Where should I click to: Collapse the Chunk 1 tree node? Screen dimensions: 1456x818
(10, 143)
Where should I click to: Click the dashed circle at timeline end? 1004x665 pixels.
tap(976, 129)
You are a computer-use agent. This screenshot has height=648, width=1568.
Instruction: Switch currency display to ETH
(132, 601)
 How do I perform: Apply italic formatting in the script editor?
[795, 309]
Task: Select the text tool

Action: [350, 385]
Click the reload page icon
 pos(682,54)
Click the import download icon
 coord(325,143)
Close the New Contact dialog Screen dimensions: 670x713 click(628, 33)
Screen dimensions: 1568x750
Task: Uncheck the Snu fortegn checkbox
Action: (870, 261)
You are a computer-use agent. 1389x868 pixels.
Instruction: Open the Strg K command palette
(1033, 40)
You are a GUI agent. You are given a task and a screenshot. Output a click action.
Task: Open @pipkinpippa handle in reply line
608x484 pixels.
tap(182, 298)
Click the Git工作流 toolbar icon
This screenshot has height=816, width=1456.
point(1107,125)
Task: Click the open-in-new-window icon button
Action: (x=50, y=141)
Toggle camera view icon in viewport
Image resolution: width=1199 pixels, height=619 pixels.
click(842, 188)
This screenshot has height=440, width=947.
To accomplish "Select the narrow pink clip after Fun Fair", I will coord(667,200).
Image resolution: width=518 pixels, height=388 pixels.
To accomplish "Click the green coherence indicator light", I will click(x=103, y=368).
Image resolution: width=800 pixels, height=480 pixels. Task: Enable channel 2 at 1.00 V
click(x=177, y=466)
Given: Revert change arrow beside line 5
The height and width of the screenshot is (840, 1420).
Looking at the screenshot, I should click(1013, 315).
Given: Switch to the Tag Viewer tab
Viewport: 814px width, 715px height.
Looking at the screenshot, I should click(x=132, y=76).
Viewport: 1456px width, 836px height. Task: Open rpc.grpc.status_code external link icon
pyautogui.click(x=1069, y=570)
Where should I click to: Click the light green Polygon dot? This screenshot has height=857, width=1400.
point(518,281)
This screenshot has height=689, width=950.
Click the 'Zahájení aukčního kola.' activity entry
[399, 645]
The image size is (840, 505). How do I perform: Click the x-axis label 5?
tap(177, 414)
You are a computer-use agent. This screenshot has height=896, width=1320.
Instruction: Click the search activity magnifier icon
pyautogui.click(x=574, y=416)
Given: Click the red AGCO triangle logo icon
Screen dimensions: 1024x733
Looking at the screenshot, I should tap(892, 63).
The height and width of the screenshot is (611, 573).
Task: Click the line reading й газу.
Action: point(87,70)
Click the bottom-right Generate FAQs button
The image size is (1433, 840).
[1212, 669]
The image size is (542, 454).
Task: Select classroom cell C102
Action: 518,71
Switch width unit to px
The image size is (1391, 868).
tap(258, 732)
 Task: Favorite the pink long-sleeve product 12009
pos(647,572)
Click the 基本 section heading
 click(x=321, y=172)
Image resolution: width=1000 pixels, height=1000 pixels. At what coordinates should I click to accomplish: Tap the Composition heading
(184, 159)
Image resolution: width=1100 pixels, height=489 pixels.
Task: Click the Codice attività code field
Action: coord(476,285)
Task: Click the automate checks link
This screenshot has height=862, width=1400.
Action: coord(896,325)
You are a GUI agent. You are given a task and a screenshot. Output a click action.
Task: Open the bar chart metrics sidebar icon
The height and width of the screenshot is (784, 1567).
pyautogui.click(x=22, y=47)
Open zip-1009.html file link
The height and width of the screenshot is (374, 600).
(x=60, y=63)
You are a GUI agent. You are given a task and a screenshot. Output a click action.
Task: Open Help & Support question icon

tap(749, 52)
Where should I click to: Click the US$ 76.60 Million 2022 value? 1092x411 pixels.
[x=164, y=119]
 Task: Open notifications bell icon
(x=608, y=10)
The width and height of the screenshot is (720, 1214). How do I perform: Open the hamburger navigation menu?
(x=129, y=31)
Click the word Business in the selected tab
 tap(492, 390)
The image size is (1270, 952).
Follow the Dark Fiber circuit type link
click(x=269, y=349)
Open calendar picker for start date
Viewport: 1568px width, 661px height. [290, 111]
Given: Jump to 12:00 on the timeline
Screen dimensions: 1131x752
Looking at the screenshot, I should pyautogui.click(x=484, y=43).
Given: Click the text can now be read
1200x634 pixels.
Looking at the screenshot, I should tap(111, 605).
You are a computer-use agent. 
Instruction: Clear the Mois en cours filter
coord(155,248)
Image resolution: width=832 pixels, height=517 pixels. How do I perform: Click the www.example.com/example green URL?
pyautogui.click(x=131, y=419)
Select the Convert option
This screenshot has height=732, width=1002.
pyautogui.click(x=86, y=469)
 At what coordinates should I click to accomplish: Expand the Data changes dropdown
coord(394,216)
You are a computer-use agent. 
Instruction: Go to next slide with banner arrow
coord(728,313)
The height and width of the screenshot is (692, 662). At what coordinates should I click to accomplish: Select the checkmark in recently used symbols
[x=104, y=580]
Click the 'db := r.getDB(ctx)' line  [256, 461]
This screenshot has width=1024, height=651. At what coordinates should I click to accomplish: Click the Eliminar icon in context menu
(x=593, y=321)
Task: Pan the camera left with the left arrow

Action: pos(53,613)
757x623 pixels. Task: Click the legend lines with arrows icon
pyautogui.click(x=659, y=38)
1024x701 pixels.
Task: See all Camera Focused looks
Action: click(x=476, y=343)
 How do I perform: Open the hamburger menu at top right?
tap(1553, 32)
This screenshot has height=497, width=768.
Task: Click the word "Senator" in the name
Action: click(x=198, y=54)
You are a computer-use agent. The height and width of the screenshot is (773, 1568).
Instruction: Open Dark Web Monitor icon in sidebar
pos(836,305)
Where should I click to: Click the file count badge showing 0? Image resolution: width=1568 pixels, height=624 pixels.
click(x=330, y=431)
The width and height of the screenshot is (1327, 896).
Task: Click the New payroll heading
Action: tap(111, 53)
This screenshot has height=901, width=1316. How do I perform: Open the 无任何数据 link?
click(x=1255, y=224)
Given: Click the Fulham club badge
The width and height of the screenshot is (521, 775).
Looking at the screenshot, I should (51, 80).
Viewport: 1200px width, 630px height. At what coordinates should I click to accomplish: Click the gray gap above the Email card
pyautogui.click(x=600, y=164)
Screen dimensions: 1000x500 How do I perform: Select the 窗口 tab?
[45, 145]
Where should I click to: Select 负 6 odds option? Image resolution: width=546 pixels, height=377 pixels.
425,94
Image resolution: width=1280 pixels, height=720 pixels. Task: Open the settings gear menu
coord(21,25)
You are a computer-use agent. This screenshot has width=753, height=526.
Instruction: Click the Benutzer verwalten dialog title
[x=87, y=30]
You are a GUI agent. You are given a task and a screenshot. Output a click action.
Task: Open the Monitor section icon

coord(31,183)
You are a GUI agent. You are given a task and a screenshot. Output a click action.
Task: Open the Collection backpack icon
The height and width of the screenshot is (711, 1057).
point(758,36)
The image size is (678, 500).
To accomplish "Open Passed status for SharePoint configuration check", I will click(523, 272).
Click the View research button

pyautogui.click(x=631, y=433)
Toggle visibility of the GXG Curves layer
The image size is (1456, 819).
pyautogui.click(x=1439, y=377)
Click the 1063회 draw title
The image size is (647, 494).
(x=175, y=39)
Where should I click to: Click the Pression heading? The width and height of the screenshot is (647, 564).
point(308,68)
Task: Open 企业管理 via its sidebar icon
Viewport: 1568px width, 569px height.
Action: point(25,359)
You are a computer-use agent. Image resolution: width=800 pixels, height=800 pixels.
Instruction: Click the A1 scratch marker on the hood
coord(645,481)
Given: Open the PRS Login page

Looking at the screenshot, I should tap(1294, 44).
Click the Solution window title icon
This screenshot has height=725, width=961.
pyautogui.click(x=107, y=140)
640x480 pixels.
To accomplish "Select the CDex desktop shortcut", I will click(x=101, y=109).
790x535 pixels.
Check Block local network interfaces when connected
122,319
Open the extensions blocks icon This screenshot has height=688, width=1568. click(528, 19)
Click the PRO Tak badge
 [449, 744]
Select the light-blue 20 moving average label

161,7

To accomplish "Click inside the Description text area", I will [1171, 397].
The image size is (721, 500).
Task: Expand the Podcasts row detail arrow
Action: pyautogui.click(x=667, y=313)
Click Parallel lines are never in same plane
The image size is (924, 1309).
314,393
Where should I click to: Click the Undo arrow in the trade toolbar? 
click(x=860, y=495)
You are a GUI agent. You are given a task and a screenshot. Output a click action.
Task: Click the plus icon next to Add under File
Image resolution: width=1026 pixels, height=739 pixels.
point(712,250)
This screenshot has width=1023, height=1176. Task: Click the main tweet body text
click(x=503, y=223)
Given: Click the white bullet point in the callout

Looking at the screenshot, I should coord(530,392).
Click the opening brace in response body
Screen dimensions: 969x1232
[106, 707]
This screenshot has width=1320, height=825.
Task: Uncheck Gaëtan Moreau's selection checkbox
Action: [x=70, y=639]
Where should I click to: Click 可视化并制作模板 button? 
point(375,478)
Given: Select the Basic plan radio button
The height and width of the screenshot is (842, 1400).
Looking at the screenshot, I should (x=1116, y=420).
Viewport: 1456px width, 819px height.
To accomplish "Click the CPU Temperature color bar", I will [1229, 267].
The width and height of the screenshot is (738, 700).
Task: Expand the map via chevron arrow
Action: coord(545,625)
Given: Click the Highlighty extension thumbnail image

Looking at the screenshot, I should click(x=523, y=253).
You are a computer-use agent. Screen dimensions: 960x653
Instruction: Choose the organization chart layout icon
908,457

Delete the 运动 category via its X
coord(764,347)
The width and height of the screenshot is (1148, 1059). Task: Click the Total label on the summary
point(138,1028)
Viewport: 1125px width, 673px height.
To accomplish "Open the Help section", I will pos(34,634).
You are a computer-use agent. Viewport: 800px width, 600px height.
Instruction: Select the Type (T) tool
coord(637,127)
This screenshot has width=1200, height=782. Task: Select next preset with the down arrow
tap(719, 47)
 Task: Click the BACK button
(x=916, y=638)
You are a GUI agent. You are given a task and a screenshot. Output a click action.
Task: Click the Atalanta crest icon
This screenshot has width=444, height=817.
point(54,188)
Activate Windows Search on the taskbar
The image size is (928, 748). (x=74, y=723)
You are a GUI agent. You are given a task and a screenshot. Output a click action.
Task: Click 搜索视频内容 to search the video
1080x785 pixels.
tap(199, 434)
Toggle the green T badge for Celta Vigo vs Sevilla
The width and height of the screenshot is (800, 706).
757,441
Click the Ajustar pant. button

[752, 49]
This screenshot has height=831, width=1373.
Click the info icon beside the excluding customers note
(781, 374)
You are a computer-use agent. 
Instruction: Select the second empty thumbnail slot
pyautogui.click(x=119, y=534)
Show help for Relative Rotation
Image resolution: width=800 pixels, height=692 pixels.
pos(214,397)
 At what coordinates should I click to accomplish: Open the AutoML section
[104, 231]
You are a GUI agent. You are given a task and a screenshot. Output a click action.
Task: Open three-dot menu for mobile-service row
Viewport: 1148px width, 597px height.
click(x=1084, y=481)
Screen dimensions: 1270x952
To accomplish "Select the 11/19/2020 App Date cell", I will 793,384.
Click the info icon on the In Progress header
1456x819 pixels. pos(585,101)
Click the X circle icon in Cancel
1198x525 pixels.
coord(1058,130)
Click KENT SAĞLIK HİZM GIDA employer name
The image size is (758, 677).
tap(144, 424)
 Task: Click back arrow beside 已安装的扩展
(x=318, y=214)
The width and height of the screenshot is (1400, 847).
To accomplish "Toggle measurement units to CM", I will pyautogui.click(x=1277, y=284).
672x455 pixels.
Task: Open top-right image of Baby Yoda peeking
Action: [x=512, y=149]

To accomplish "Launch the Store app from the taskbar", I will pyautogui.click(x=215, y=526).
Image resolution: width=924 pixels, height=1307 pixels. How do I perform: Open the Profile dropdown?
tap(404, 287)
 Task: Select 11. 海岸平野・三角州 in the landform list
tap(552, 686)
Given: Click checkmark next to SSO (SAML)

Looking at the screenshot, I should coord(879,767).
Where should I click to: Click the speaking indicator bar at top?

----

— Requirement —
Put the lines from the line with "Click Parallel lines are never in same plane" to the line with "I will pos(34,634)." into a Markdown table with a Row column holding the row number and a Line column holding the line, leaving out blank lines.

— Task response —
| Row | Line |
|---|---|
| 1 | Click Parallel lines are never in same plane |
| 2 | The image size is (924, 1309). |
| 3 | 314,393 |
| 4 | Where should I click to: Click the Undo arrow in the trade toolbar?  |
| 5 | click(x=860, y=495) |
| 6 | You are a GUI agent. You are given a task and a screenshot. Output a click action. |
| 7 | Task: Click the plus icon next to Add under File |
| 8 | Image resolution: width=1026 pixels, height=739 pixels. |
| 9 | point(712,250) |
| 10 | This screenshot has width=1023, height=1176. Task: Click the main tweet body text |
| 11 | click(x=503, y=223) |
| 12 | Given: Click the white bullet point in the callout |
| 13 | Looking at the screenshot, I should coord(530,392). |
| 14 | Click the opening brace in response body |
| 15 | Screen dimensions: 969x1232 |
| 16 | [106, 707] |
| 17 | This screenshot has width=1320, height=825. |
| 18 | Task: Uncheck Gaëtan Moreau's selection checkbox |
| 19 | Action: [x=70, y=639] |
| 20 | Where should I click to: Click 可视化并制作模板 button?  |
| 21 | point(375,478) |
| 22 | Given: Select the Basic plan radio button |
| 23 | The height and width of the screenshot is (842, 1400). |
| 24 | Looking at the screenshot, I should (x=1116, y=420). |
| 25 | Viewport: 1456px width, 819px height. |
| 26 | To accomplish "Click the CPU Temperature color bar", I will [1229, 267]. |
| 27 | The width and height of the screenshot is (738, 700). |
| 28 | Task: Expand the map via chevron arrow |
| 29 | Action: coord(545,625) |
| 30 | Given: Click the Highlighty extension thumbnail image |
| 31 | Looking at the screenshot, I should click(x=523, y=253). |
| 32 | You are a computer-use agent. Screen dimensions: 960x653 |
| 33 | Instruction: Choose the organization chart layout icon |
| 34 | 908,457 |
| 35 | Delete the 运动 category via its X |
| 36 | coord(764,347) |
| 37 | The width and height of the screenshot is (1148, 1059). Task: Click the Total label on the summary |
| 38 | point(138,1028) |
| 39 | Viewport: 1125px width, 673px height. |
| 40 | To accomplish "Open the Help section", I will pos(34,634). |